» WHAT IS NEEDED:
Report each line of the records below that uses the word "will".

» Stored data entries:
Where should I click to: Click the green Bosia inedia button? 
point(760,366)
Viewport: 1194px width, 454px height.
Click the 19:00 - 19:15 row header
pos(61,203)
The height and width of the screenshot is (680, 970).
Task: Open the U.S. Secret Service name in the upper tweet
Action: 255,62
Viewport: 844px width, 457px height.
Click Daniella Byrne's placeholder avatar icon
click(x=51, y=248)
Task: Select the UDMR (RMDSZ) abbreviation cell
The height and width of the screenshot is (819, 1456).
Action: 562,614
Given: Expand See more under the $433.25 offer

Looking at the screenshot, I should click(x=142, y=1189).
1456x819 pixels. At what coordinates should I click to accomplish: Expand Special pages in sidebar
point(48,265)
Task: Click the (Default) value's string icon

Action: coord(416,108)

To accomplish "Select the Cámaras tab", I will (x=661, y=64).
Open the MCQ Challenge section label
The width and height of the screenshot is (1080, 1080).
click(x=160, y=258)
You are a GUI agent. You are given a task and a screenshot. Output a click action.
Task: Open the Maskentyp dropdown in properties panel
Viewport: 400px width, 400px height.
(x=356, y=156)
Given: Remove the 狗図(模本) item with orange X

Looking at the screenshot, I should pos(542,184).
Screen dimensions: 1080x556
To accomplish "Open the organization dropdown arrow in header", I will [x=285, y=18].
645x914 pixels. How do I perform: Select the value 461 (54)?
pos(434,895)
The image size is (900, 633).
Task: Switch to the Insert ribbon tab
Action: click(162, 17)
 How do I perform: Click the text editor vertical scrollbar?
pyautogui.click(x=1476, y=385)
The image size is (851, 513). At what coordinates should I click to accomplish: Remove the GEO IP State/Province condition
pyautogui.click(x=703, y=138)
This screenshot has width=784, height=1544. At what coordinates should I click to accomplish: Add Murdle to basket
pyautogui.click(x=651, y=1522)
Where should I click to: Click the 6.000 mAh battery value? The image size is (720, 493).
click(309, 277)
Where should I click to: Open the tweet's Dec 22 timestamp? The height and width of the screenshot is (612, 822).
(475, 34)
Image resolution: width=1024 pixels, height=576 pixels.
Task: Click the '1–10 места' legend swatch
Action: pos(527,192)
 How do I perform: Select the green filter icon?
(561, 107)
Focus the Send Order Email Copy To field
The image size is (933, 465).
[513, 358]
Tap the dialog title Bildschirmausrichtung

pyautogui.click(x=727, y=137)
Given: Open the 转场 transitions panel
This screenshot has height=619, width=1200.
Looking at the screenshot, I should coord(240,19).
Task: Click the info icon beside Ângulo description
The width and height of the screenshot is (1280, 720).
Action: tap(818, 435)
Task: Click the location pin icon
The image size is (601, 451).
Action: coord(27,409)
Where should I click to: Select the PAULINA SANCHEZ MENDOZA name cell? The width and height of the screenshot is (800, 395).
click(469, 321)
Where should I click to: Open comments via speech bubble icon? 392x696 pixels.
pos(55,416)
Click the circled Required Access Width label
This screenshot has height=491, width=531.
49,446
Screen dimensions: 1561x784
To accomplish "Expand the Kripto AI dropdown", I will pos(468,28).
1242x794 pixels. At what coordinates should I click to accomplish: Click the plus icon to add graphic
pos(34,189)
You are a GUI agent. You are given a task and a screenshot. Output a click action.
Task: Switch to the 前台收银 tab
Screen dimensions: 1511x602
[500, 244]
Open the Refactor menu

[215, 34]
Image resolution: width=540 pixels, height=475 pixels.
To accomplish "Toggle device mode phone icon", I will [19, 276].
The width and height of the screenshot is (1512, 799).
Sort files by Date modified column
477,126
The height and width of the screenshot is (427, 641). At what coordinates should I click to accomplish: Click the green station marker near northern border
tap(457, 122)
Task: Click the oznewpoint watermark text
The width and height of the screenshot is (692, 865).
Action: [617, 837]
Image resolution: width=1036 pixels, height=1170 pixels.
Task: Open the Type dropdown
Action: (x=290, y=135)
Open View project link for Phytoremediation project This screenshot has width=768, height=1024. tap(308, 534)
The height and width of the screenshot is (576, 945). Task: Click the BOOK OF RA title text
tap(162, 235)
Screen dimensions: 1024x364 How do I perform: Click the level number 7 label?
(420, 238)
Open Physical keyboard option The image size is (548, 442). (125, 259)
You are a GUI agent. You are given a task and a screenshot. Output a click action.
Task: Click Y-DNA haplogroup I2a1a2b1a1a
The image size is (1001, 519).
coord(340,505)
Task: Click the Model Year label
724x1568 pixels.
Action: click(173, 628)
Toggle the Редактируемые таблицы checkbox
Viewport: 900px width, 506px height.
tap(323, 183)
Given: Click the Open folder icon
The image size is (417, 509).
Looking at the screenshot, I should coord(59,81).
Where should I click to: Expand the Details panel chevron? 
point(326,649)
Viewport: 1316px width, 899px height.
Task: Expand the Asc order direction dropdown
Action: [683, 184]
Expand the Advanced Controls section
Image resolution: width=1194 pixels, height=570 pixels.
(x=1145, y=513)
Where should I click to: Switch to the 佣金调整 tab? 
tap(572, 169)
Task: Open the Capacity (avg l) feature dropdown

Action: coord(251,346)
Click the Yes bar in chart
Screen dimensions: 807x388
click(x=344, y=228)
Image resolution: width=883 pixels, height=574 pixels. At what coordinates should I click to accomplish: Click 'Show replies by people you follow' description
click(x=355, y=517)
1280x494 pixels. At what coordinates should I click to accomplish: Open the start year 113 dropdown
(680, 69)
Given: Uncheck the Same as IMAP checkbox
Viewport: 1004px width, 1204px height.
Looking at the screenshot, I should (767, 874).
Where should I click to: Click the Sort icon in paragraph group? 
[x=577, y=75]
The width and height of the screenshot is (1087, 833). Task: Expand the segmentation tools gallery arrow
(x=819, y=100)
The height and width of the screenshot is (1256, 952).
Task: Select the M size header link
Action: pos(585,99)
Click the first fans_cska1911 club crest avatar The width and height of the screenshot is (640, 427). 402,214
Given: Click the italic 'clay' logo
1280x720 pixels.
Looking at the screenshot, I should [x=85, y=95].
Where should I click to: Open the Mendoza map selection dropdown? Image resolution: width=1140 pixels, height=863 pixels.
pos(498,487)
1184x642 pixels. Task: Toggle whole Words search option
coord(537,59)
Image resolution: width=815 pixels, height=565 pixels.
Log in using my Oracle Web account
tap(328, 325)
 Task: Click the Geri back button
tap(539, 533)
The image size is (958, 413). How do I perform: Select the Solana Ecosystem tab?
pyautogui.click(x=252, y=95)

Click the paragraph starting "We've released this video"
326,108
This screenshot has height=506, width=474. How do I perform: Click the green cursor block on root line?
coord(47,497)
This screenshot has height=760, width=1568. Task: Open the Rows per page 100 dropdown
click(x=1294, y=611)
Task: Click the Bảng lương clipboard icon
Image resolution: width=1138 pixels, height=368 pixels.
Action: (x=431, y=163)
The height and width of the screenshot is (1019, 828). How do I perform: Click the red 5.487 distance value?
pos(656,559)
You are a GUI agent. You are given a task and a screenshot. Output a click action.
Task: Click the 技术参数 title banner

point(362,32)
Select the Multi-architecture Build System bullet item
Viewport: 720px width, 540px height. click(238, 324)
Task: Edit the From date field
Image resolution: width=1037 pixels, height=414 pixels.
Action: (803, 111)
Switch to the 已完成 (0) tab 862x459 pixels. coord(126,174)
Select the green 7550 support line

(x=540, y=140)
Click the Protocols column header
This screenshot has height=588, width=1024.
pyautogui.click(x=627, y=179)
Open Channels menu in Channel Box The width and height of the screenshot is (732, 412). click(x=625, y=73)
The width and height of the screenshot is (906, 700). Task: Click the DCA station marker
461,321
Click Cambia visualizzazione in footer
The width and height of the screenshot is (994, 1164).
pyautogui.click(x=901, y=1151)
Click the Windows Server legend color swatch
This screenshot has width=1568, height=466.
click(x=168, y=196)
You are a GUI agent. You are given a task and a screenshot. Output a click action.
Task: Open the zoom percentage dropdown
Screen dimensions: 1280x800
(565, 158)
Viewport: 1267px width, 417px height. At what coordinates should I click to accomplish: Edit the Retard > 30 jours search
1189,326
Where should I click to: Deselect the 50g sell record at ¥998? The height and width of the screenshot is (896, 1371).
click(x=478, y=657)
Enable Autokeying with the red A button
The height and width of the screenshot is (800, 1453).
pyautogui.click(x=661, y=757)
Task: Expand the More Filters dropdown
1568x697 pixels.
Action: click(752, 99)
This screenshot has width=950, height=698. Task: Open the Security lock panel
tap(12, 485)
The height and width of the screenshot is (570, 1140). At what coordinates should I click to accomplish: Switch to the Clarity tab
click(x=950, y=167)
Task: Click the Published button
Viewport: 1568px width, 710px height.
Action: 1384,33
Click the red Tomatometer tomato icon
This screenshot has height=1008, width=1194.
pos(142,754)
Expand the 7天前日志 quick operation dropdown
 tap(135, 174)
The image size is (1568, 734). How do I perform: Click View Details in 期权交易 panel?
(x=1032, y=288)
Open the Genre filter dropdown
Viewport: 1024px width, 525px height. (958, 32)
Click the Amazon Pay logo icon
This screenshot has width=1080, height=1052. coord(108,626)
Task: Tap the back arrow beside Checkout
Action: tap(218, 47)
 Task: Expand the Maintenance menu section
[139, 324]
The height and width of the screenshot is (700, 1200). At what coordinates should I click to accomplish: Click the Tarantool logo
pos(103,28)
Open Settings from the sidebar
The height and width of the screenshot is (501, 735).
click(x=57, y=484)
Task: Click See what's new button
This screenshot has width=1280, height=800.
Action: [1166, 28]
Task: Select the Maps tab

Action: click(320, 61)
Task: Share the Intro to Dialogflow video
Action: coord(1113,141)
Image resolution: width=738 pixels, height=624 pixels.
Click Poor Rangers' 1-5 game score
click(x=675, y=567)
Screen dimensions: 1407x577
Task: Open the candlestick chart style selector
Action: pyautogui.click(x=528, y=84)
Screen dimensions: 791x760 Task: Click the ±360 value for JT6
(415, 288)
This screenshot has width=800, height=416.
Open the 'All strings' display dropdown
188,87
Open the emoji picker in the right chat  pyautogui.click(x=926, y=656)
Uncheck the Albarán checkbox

» EXERCISE RESPONSE:
To accomplish "Select the Cámaras tab", I will (x=661, y=64).
To accomplish "Open the organization dropdown arrow in header", I will [x=285, y=18].
To accomplish "Expand the Kripto AI dropdown", I will pos(468,28).
To accomplish "Toggle device mode phone icon", I will [19, 276].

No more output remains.